### [What is being asked]
The required result is each line of the entries below containing the string "configuration".

[Records from a dataset]
····················

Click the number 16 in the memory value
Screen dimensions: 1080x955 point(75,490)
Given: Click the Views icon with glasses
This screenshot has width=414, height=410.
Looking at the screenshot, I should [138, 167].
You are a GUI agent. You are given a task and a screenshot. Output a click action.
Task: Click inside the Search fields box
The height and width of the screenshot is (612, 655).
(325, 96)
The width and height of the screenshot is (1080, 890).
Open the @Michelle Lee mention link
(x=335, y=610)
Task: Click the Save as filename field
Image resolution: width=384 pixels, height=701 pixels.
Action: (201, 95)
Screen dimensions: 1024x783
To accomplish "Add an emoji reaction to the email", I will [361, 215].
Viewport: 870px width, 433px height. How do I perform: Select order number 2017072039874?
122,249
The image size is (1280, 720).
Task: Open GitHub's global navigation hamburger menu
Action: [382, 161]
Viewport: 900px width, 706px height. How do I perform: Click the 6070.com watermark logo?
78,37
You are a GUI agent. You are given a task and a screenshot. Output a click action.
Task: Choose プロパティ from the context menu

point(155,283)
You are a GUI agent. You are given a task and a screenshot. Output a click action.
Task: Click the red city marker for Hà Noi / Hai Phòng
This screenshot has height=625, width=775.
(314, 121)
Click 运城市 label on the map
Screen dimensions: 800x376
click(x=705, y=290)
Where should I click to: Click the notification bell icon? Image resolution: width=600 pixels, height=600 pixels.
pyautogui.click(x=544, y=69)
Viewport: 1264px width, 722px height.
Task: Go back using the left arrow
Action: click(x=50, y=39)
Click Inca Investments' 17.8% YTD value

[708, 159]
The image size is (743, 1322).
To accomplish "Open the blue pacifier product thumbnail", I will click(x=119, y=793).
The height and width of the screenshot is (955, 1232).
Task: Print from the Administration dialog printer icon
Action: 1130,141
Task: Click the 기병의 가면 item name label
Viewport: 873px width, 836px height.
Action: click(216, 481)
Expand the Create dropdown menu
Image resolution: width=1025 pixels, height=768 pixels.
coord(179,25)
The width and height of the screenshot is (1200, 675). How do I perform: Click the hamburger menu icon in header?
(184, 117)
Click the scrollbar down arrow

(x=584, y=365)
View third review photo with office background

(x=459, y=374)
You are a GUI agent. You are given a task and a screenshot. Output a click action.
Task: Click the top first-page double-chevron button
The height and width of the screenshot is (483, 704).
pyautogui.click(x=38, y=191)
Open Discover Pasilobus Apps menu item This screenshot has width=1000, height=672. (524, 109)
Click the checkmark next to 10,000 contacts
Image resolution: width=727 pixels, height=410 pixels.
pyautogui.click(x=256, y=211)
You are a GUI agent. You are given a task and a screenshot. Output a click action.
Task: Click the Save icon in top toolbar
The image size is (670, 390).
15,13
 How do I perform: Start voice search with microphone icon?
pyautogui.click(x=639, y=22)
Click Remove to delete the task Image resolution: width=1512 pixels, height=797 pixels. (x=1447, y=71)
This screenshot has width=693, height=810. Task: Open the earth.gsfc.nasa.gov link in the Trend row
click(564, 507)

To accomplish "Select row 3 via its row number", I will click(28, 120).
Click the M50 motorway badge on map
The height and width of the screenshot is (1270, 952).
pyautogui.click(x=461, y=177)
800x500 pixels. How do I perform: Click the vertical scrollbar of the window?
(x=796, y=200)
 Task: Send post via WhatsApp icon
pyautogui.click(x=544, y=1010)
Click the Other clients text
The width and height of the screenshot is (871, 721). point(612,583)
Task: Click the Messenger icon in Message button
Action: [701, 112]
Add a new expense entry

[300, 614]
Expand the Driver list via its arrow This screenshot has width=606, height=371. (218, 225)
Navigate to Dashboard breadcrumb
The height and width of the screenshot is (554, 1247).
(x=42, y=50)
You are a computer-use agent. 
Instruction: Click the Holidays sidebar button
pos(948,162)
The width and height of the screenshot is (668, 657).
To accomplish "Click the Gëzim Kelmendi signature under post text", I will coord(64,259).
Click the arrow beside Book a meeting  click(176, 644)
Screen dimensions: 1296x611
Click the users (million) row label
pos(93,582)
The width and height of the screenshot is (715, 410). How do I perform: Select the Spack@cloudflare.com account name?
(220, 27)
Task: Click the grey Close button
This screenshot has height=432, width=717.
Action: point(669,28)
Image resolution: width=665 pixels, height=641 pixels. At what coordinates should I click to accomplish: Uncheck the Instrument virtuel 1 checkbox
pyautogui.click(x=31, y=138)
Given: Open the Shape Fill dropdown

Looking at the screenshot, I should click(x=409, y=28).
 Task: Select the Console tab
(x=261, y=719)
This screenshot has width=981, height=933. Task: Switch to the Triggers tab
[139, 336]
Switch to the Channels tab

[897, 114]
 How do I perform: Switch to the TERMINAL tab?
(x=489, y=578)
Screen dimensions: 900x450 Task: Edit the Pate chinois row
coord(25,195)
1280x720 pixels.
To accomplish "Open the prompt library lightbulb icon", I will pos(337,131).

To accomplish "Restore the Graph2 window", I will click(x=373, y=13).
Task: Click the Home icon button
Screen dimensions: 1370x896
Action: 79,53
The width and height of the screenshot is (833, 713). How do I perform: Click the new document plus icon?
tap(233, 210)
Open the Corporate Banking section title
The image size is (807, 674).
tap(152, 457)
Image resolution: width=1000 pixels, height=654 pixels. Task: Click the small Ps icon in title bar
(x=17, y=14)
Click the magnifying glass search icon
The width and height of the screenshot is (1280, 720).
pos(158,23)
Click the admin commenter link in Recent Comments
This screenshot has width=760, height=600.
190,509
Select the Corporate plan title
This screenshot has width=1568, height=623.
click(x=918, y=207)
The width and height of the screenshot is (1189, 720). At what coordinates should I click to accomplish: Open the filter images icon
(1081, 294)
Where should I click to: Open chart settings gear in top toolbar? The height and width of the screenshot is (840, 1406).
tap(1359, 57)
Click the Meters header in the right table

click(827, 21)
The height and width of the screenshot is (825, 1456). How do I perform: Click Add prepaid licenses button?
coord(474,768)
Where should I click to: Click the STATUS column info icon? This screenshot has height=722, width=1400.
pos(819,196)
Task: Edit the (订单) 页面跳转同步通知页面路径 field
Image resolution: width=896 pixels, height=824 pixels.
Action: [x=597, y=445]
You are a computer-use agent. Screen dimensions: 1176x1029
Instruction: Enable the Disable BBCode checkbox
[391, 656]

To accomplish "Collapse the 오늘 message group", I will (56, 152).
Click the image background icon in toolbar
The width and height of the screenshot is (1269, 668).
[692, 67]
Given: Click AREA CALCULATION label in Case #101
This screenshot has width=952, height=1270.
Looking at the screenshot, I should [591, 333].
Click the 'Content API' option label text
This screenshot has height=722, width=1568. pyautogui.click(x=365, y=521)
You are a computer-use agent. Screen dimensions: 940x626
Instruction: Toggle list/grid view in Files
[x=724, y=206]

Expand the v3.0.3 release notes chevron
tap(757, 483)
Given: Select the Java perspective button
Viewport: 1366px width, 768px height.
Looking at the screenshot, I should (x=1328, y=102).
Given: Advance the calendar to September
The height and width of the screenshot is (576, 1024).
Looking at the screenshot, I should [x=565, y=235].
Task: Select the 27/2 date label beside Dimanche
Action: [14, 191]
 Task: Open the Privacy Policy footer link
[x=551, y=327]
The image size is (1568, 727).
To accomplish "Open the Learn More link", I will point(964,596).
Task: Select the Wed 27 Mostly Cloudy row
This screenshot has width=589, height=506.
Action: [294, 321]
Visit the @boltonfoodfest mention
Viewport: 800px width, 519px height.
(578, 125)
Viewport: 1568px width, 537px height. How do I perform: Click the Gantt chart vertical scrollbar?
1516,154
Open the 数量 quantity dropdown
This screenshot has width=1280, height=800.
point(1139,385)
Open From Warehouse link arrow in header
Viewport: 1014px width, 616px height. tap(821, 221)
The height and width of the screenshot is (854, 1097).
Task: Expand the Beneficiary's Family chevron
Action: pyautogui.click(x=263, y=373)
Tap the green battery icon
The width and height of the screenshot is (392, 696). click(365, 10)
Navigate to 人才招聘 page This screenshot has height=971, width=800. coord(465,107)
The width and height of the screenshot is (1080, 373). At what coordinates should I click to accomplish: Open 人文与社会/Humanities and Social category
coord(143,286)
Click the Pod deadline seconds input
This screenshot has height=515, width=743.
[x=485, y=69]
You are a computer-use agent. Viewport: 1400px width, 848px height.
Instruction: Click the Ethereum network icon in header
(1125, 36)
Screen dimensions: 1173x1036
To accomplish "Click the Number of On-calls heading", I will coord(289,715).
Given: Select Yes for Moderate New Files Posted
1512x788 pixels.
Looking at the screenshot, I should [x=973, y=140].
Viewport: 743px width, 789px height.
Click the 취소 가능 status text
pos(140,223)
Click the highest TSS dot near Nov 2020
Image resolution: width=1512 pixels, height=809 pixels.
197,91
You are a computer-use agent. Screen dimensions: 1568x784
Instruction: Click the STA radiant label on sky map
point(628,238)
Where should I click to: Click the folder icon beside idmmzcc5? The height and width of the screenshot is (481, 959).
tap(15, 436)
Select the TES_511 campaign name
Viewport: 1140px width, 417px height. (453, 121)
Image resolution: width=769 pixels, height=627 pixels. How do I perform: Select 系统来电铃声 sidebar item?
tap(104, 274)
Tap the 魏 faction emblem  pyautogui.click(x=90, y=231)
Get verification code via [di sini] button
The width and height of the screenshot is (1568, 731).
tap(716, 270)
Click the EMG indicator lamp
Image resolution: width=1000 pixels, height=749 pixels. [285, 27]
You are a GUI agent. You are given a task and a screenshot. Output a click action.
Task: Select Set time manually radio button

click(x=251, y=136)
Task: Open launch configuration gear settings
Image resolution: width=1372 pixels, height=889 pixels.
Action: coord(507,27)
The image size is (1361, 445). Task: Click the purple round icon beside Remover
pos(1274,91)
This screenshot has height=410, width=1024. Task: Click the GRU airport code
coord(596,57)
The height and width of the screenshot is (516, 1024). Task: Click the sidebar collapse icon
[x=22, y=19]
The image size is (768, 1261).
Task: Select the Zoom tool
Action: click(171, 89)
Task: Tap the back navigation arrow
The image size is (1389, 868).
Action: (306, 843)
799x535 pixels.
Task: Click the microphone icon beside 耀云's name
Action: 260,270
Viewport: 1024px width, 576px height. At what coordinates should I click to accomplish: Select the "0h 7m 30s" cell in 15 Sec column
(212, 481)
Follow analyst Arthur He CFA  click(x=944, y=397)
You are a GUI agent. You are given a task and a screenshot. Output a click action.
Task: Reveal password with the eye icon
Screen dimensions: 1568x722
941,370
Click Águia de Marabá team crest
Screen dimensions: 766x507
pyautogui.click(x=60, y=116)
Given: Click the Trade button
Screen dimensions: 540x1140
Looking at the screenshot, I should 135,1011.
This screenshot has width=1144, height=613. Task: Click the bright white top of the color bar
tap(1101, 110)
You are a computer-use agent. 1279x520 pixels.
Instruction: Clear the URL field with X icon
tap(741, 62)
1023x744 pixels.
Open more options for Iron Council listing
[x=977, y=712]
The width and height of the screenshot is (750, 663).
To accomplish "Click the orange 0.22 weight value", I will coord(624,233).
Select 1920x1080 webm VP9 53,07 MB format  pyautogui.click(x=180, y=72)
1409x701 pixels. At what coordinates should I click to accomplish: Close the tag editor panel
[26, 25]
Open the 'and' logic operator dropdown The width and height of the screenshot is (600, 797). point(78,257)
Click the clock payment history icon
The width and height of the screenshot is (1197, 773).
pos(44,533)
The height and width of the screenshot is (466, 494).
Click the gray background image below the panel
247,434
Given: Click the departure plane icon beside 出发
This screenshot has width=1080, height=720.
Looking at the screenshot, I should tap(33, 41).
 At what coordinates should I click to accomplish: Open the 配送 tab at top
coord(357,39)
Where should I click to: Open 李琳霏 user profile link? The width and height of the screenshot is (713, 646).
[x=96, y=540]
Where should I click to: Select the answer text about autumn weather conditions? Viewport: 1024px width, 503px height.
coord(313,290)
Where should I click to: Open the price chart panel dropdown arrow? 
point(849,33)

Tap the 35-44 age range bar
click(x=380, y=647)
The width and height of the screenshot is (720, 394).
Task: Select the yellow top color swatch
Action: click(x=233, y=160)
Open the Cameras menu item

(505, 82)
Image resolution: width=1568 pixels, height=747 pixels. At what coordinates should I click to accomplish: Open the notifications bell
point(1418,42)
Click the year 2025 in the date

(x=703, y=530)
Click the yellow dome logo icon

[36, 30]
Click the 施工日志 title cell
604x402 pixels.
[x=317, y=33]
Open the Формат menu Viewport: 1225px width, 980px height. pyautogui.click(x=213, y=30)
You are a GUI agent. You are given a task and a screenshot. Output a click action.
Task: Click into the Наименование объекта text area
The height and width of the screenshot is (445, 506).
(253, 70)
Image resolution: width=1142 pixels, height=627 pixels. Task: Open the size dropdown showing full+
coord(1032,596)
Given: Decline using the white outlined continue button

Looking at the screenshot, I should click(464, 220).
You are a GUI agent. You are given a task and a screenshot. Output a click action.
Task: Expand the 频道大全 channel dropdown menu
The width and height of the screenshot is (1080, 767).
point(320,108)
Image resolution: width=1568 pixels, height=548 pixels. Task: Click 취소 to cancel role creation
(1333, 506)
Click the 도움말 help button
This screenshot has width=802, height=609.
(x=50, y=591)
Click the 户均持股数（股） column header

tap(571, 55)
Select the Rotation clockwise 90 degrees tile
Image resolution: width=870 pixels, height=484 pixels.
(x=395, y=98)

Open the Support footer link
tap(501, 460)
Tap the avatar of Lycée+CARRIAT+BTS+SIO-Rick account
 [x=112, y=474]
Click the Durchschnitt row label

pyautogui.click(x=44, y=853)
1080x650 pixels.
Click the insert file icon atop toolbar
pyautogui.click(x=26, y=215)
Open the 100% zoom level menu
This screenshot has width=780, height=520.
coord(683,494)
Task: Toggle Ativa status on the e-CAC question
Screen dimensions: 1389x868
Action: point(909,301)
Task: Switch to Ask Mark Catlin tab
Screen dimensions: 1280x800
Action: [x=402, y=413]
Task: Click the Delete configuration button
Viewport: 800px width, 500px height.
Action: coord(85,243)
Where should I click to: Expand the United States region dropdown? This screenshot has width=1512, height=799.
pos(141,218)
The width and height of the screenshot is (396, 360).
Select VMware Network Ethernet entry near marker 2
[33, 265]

····················

### [Written answer]
Task: Open launch configuration gear settings
Task: Click the Delete configuration button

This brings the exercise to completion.